Can Celtics pull off a Red Sox-esque comeback on Knicks?

Carmelo Anthony, Raymond Felton, Doc Rivers and Jeff Green talk about the brief skirmish after Game 5 and the war of words that is heating up between the Knicks and Celtics. Videojournalist: Robert Cassidy (May 1, 2013)

Halfway toward making NBA history, the Celtics walked off the Madison Square Garden court Wednesday night so giddy that some postgame trash-talking with the Knicks almost incited a fight.

Inside the locker room, Kevin Garnett tried to restore order.

No team in NBA history has ever come back from a 3-0 deficit in a best-of-seven postseason series, and Garnett reminded everyone that the Celtics -- now trailing 3-2 -- still are a long way from becoming the first.

"I don't know what everyone is talking about, getting comfortable and feeling good," Garnett said. "We're down 3-2. It's not like we evened it up. We're going home down 3-2, so I don't know how that's feeling comfortable."

Garnett, who turns 37 this month, has been playing this game long enough to know momentum can be especially fickle in a postseason series.

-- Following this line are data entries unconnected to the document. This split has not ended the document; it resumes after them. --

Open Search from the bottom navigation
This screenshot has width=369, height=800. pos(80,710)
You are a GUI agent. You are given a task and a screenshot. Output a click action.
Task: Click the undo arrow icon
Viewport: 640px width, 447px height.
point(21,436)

So the last thing he wants the Celtics to do is rile up a Knicks team that could be feeling the pressure of potentially blowing a 3-0 lead.

"We're not getting overexcited," Paul Pierce said. "That's the thing."

Of course, these are the same Celtics who, after avoiding the sweep last Sunday in Boston, spoke so freely about how all the pressure is on the Knicks to close out this first-round series.

But after reserve Jordan Crawford exchanged words with Carmelo Anthony and Raymond Felton on the court after Game 5, Boston's veterans stressed the importance of focusing only on themselves, not wanting to do anything more that might get the Knicks out of their sudden funk.

"I really don't care about their mindset, what they're going through," Jason Terry said when asked if the Knicks now are feeling the pressure. "Every game is a Game 7 for us. If we lose, it's over."

Only three of 105 teams have even forced a Game 7 in the NBA after trailing 3-0, so the Celtics know they still are facing an uphill climb beginning with Game 6 Friday night in Boston.

"For us, it's all about being resilient," Terry said. "Do you want to pack up your bags and go home or do you want to play another game?"

That the 2004 Red Sox came back from a 3-0 postseason deficit to beat the Yankees and reach the World Series is not lost on these players.

Asked about the Red Sox becoming the only baseball team to climb that mountain, Terry said David Ortiz is a neighbor and that their children play together, so he's "very familiar with what they did and the history they accomplished."

Might the Celtics follow the Red Sox's lead?

"We win this next game," he said, "and then anything's possible."